How is music data different to any other data and why would it require a green pen where other data does not? Will a green pen make my data better too? That's the thing about digital, it's either there or it isn't. There is no "better".
 
Oct 2, 2003 at 8:19 PM Post #27 of 51
Advocates of digital perfection make me think of the "mad scientist" who was saying things like "but my theories say this shouldn't happen ..." as things were crashing around them.

Perfect is an unwise word to throw around in technology, and I remain unconvinced that we have it even today in reading cds/dvd's.

As far as perfect computer data processing, I sit on a computer all day and am regularly having to restart discs which don't read properly.

To be fair to technology geeks, I spent 5 years myself employed in a university EE department and never heard anyone there claim that anything they did could not be improved on and so I'm not buying the perfection argument in this forum.

It takes a lot of data to make music sound realistic and takes no stretch of imagination to assume that even small problems of data reading could be detectable in sound quality.

Some tweaks help, some don't. And why they work is probably not known either but we have some guesses. The problems with music cd's are subtle and I can't say whether it is missing data, interpolation errors, jitter, or whatever else .
 
Oct 2, 2003 at 9:35 PM Post #28 of 51
Quote:

having to restart discs which don't read properly


Huh? CDs? You probably have a bad drive. None of my drives do that. Of course your CDs may be all scratched up from group use at work but mine aren't, and my music CDs are never scratched.

(and if a disc fails to read once it's usually unreadable. What do you mean restart?)
 
Oct 3, 2003 at 3:00 AM Post #29 of 51
The error correction used in audio CD is called reed-soloman coding. It interleaves the data. So any data error caused by scratches etc is spread out and thus can be corrected mathmatically. The coding is invented for basic error free transmission of data. A CD will have defect from manufacturing even it is scratch free (from dust in the air, worn press etc.). The error correction makes the CD usable even with small defect.

However, it is not correctable. If the damage is large enough to wipe out an entire frame. Therefore, cleaning CD in a circular motion often create scratches that are circular and not correctable.

Depends on the position of the bit error, the degradation can be subtle or significant. But the effect is random. The worst case is if the error happens at the MSB, the result is clicking noise. (try real time disc to disc copy at 32x or higher you'll find a lot of these.)

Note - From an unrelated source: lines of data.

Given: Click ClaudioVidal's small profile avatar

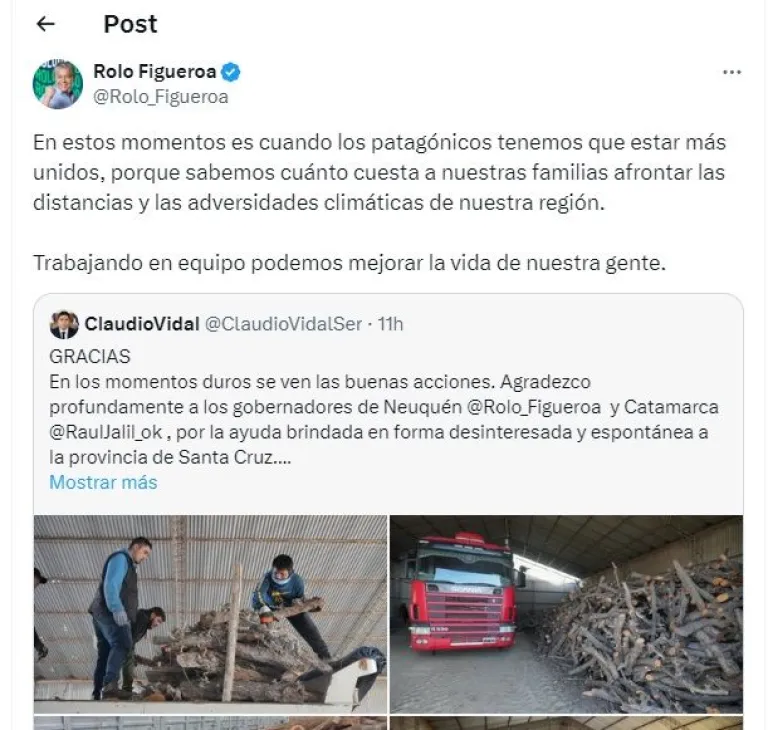Looking at the screenshot, I should coord(64,324).
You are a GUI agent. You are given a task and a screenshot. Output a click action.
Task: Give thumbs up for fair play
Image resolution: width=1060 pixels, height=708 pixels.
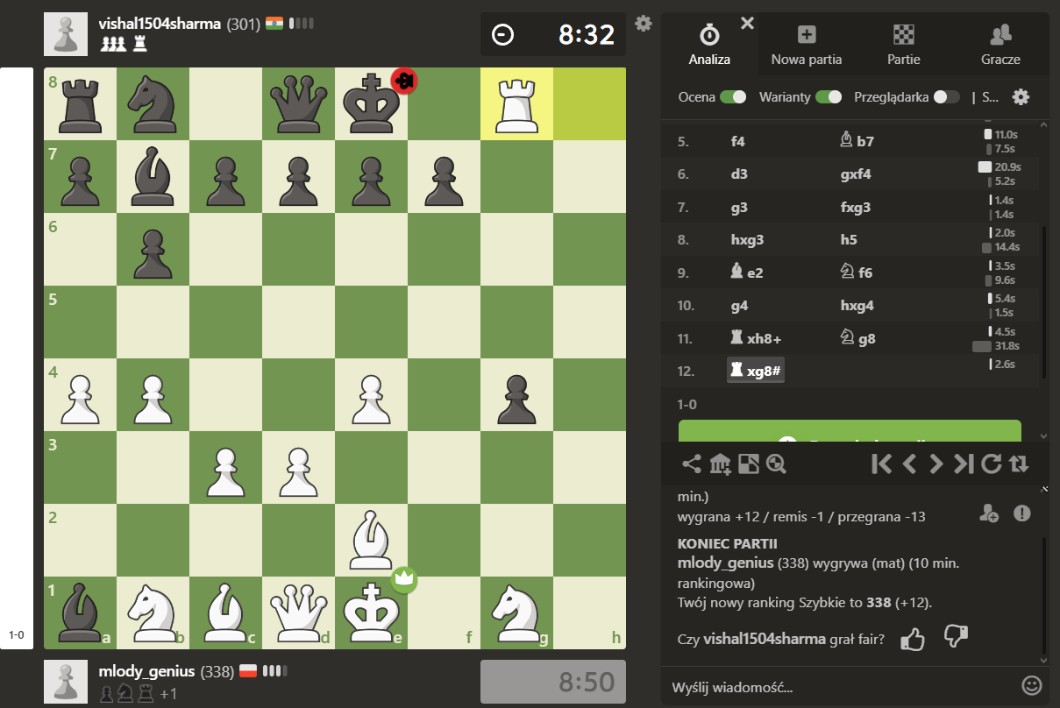912,639
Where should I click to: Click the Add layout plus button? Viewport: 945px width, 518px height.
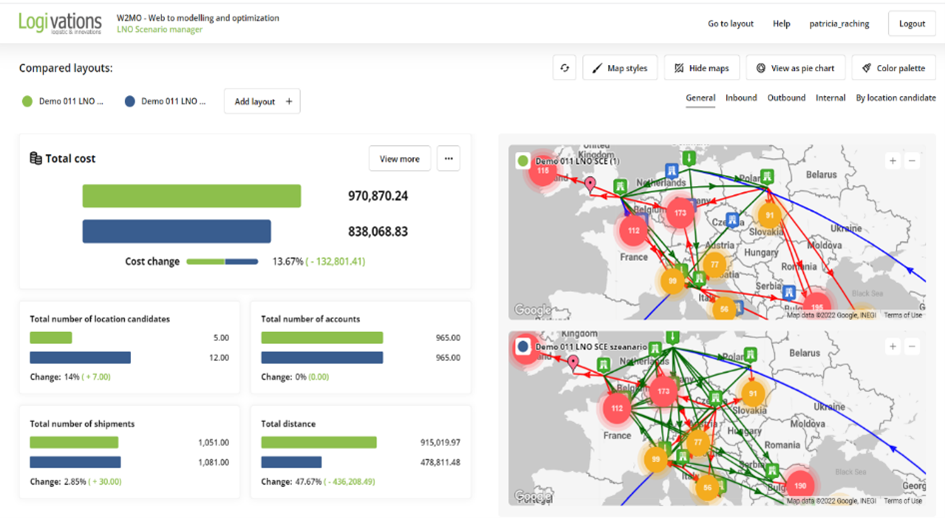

A smoother sound or more detail sound are not the result of lower bit error.
 
Oct 3, 2003 at 9:27 PM Post #30 of 51
________________________________________________
Depends on the position of the bit error, the degradation can be subtle or significant. ...A smoother sound or more detail sound are not the result of lower bit error
_______________________________________________
I think you just contradicted yourself.

There appears to be a camp out there who want to believe that somehow cd/dvd discs are perfectly read, contrary to every other technology known to mankind. Even cleaning your laser lens changes sound ona player.

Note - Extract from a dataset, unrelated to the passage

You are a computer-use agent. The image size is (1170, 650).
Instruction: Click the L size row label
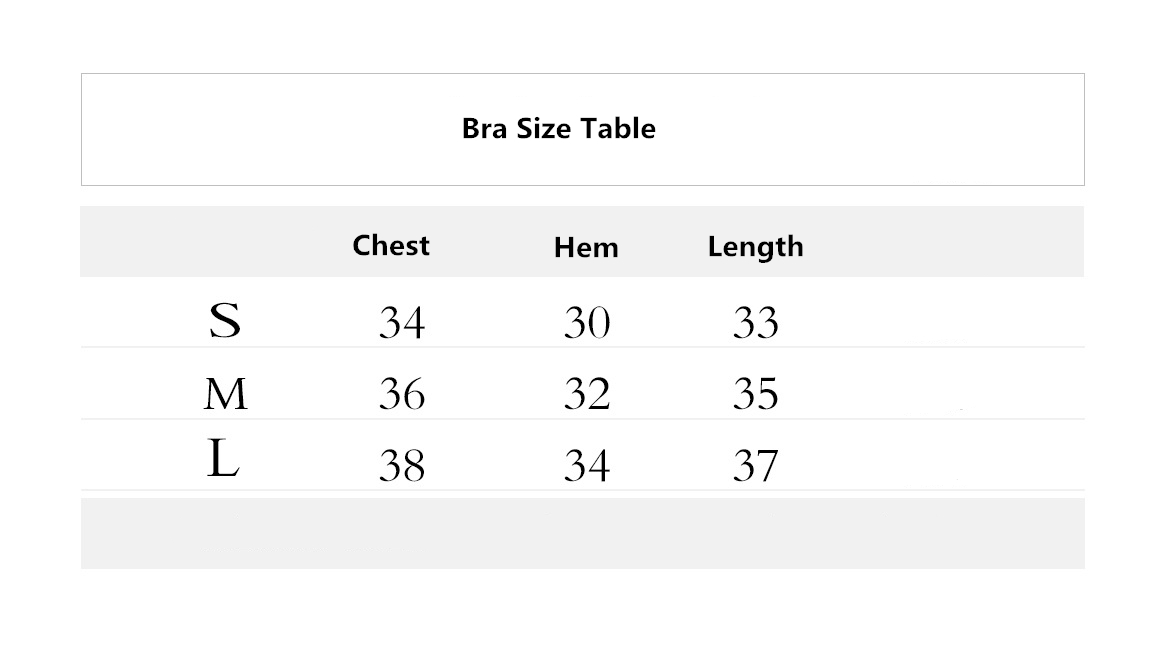pyautogui.click(x=223, y=461)
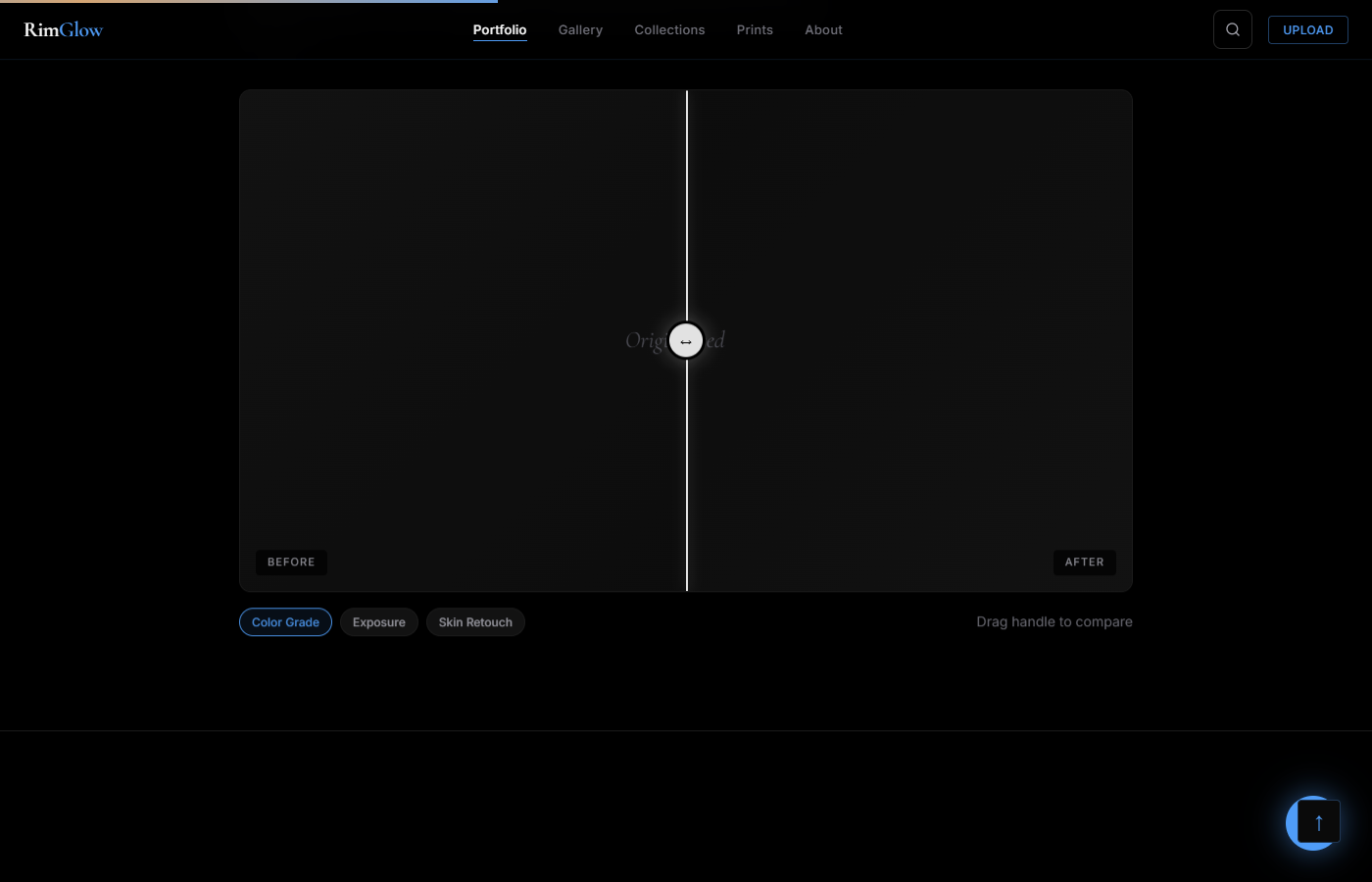Navigate to the Prints page

tap(755, 29)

I do not believe that disc reading is perfect, there are error problems including dropped bits,improperly interpolated data, and delay problems such as jitter and probably other problems not even known or understood as yet.

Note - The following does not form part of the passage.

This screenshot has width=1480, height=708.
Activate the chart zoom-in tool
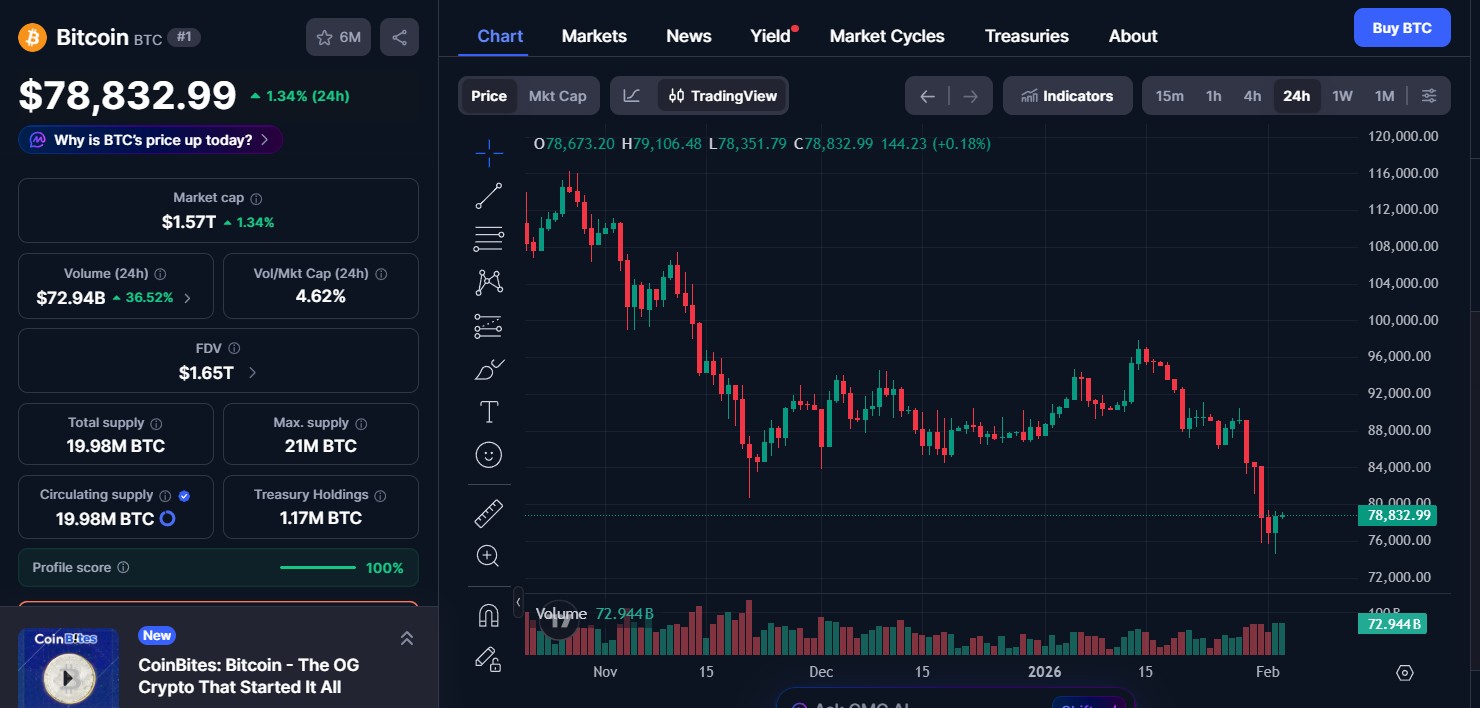pos(488,555)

Whether any given tweak actually improves sound, and how, is not generally known or understood, but there are many intelligent listeners who put both their time and money into such things and feel it is worthwhile.

This is no different in principle than in trying different items of equipment or accessories such as cables to see if they sound better, except it is usually cheaper.

For those willing to experiment I recommend www.tweakaudio.com for a good discussion of such issues.